■ **PROBLEMA A**: Transcreva do trecho sobre a bênção de Deus a parte que começa nas palavras que contêm "8. Olhada por" e vai até "do Ano inteiro.".
■ **PROBLEMA B**: Leve adiante o trecho sobre a bênção e Maria, Mãe de Deus, a partir do ponto em que ele termina.

6. Ao contrário de semelhante desordem, de Deus vem sempre um mundo novo, belo, maravilhoso. Tão novo, belo e maravilhoso, que nos cega, a nós que vamos arrastando os olhos cansados pela lama. Que o nosso Deus faça chegar até nós tempo e modo para ouvir e gravar no coração outra vez a extraordinária bênção sacerdotal, que o Livro dos Números guarda na sua forma tripartida: «O Senhor te abençoe e te guarde./ O Senhor faça brilhar sobre ti a sua face e te seja favorável./ O Senhor dirija para ti o seu olhar e te conceda a paz» (Números 6,24-26).

7. O Salmo 67 é uma oração de bênção em forma de petição. Em termos técnicos, equivale a uma epiclese: não «eu te bendigo», mas «que Deus nos bendiga». O nosso Salmo recolhe os temas da bênção sacerdotal de Números 6,24-26, como a graça, a luz, a benevolência, a paz, pondo o plural onde estava o singular, por assim dizer, «democratizando» a bênção, agora dirigida a todos, onde, na bênção sacerdotal do Livro dos Números, se dirigia apenas a Israel.

8. Olhada por Deus com singular olhar de Graça foi Maria, também Pobre, também Feliz, Bem-aventurada, Santa Maria, Mãe de Deus, que hoje celebramos em uníssono com a Igreja inteira. Para ela elevamos hoje os nossos olhos de filhos enlevados.

9. Mãe de Deus, Senhora da Alegria, Mãe igual ao Dia, Maria. A primeira página do ano é toda tua, Mulher do sol, das estrelas e da lua, Rainha da Paz, Aurora de Luz, Estrela matutina, Mãe de Jesus e também minha, Senhora de Janeiro, do Dia primeiro e do Ano inteiro.

■ **Registros de dados guardados**:
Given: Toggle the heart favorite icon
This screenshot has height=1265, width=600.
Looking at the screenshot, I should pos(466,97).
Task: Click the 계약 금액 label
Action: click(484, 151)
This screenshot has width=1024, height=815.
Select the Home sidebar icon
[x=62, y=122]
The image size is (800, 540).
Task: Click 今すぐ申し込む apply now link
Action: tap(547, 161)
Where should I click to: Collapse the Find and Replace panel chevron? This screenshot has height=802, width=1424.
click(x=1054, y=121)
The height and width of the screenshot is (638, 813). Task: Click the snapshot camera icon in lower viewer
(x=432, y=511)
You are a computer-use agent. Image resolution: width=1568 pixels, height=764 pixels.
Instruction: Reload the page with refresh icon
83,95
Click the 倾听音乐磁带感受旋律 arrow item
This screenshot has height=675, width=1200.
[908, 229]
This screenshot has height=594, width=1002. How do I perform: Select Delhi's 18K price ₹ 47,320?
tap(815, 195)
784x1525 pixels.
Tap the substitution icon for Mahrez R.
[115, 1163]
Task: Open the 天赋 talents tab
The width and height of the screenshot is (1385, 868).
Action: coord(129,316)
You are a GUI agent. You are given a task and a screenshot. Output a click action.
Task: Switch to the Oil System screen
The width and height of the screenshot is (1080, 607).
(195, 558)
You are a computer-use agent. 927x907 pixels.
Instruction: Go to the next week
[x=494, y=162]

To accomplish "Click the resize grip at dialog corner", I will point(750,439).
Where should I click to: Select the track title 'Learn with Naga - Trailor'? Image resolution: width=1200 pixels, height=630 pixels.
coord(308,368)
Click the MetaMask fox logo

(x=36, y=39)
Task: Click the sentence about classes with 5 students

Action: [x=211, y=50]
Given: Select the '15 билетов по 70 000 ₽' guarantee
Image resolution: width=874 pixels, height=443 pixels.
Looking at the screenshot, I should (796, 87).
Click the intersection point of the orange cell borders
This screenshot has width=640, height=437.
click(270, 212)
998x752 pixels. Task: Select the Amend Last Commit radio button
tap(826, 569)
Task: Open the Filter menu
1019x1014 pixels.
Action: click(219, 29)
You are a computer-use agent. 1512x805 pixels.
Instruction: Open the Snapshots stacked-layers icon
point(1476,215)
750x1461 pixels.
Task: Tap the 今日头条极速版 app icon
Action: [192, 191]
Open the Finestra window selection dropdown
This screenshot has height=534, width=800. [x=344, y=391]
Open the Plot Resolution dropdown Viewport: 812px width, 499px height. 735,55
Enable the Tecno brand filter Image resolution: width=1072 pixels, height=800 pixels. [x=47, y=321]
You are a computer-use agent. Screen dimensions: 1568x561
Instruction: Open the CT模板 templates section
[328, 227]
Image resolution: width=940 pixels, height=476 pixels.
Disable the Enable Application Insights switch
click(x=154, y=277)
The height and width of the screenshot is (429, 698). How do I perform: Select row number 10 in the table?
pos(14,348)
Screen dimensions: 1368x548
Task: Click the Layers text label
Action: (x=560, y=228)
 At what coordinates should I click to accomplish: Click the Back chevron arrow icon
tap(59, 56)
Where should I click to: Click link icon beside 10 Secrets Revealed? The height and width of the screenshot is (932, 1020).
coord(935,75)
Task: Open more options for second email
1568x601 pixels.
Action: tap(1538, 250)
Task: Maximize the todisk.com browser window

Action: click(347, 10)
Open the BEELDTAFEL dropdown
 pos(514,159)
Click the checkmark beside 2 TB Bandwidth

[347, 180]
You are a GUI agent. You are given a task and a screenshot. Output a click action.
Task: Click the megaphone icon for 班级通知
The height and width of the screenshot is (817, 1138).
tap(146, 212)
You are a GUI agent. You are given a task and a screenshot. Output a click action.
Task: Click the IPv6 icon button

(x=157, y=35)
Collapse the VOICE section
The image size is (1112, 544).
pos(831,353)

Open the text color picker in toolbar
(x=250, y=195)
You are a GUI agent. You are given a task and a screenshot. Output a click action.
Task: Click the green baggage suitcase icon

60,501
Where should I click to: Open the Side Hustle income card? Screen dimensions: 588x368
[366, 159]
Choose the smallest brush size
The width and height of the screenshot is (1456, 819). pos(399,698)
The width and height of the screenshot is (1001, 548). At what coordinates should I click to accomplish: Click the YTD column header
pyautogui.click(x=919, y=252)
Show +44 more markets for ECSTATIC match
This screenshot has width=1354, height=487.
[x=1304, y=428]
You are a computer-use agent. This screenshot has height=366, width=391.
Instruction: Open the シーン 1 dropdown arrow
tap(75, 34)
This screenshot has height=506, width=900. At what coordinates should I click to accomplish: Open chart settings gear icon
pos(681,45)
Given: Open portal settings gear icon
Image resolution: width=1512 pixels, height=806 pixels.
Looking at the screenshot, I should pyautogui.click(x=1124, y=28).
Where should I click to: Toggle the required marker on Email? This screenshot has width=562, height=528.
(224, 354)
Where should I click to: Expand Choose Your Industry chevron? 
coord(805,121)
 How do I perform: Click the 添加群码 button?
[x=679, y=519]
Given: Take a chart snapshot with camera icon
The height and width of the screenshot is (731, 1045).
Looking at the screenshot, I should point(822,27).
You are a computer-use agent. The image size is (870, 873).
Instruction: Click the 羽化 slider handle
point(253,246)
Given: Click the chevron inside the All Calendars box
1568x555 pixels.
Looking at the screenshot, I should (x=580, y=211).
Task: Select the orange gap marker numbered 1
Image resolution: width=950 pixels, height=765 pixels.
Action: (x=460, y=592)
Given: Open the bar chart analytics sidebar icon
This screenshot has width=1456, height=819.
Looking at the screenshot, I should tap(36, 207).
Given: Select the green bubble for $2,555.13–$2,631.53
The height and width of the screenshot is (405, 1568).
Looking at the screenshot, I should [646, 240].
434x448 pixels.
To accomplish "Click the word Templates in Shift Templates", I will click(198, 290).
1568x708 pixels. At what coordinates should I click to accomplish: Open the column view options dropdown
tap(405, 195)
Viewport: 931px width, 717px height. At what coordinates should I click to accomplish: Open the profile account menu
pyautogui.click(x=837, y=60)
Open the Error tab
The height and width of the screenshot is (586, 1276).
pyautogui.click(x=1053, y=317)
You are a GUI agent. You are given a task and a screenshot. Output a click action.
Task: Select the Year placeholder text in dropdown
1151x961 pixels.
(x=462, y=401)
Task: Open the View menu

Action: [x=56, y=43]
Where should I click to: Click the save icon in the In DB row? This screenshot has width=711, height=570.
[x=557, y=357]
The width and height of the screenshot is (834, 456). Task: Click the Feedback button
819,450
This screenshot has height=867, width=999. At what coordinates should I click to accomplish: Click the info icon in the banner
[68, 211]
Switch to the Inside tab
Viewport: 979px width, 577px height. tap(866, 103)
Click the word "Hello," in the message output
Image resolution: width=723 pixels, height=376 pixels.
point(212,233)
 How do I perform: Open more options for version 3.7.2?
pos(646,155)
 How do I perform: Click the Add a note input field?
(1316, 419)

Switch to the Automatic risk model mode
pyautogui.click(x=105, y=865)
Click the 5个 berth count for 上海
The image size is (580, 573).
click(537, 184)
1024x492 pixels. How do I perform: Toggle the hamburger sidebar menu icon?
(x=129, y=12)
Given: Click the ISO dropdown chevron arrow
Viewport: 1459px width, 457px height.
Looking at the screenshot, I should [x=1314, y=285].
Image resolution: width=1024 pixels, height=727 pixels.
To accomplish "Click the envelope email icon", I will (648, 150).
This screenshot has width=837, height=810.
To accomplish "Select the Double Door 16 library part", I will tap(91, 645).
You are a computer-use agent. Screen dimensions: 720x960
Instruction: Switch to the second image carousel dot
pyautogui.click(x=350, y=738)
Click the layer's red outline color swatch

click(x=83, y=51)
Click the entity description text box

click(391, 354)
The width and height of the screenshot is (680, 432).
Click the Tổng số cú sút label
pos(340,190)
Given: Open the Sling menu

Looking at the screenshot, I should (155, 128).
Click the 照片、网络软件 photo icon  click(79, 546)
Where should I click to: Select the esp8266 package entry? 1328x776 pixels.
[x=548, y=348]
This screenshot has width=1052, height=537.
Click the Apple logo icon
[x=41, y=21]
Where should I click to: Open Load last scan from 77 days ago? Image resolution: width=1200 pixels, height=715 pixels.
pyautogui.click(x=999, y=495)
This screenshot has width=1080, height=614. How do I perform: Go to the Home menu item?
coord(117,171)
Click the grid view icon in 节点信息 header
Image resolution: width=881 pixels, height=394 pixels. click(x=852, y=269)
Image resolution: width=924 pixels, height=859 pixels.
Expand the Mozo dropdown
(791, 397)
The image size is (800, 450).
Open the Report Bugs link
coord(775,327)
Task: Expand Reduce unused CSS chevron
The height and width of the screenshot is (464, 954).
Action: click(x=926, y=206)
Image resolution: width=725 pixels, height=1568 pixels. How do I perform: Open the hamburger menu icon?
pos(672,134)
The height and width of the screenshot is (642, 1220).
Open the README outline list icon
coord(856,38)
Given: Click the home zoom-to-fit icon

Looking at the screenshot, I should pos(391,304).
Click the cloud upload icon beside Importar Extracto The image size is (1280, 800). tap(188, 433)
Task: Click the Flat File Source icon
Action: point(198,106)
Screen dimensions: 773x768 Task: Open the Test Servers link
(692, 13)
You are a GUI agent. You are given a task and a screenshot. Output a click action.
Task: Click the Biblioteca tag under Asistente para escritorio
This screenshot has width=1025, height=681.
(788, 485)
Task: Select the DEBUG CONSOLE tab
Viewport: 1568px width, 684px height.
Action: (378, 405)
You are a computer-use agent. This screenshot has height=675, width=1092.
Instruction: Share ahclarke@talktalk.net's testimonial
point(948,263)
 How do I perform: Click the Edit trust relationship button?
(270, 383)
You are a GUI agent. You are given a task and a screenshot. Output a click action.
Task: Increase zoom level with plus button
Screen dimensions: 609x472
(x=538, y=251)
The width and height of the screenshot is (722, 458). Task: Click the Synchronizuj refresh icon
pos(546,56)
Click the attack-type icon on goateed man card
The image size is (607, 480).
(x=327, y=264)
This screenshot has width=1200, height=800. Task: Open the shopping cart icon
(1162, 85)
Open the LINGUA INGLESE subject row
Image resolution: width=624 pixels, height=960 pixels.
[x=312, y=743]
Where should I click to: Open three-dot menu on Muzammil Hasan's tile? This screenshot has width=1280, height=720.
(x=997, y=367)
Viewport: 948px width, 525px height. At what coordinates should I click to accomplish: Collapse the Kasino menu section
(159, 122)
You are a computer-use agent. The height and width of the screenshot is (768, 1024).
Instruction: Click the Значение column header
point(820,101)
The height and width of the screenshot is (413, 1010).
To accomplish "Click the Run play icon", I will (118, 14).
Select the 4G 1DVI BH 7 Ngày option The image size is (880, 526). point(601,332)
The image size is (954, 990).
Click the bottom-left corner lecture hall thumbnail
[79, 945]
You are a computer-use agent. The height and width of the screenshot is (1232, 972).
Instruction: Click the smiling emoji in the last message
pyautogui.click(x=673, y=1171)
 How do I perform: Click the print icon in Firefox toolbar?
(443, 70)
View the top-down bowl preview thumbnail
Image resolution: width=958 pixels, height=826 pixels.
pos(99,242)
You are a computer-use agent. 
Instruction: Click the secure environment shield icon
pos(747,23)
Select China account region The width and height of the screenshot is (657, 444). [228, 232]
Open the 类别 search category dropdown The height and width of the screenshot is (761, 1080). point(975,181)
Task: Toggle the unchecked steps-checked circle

■ **RESPOSTA A**:
8. Olhada por Deus com singular olhar de Graça foi Maria, também Pobre, também Feliz, Bem-aventurada, Santa Maria, Mãe de Deus, que hoje celebramos em uníssono com a Igreja inteira. Para ela elevamos hoje os nossos olhos de filhos enlevados.

9. Mãe de Deus, Senhora da Alegria, Mãe igual ao Dia, Maria. A primeira página do ano é toda tua, Mulher do sol, das estrelas e da lua, Rainha da Paz, Aurora de Luz, Estrela matutina, Mãe de Jesus e também minha, Senhora de Janeiro, do Dia primeiro e do Ano inteiro.

■ **RESPOSTA B**:
10. Abençoa, Mãe, os nossos dias breves. Ensina-nos a vivê-los todos como tu viveste os teus, sempre sob o olhar de Deus, sempre a olhar por Deus. É verdade. A grande verdade da tua vida, o teu segredo de ouro. Tu soubeste sempre que Deus velava por ti, enchendo-te de graça. Mas tu soubeste sempre também olhar por Deus, porque tu soubeste bem que Deus também é pequenino. Acariciada por Deus, viveste acariciando Deus. Por isso, todas as gerações te proclamam «Bem-aventurada»! Por isso, nós te proclamamos «Bem-aventurada»!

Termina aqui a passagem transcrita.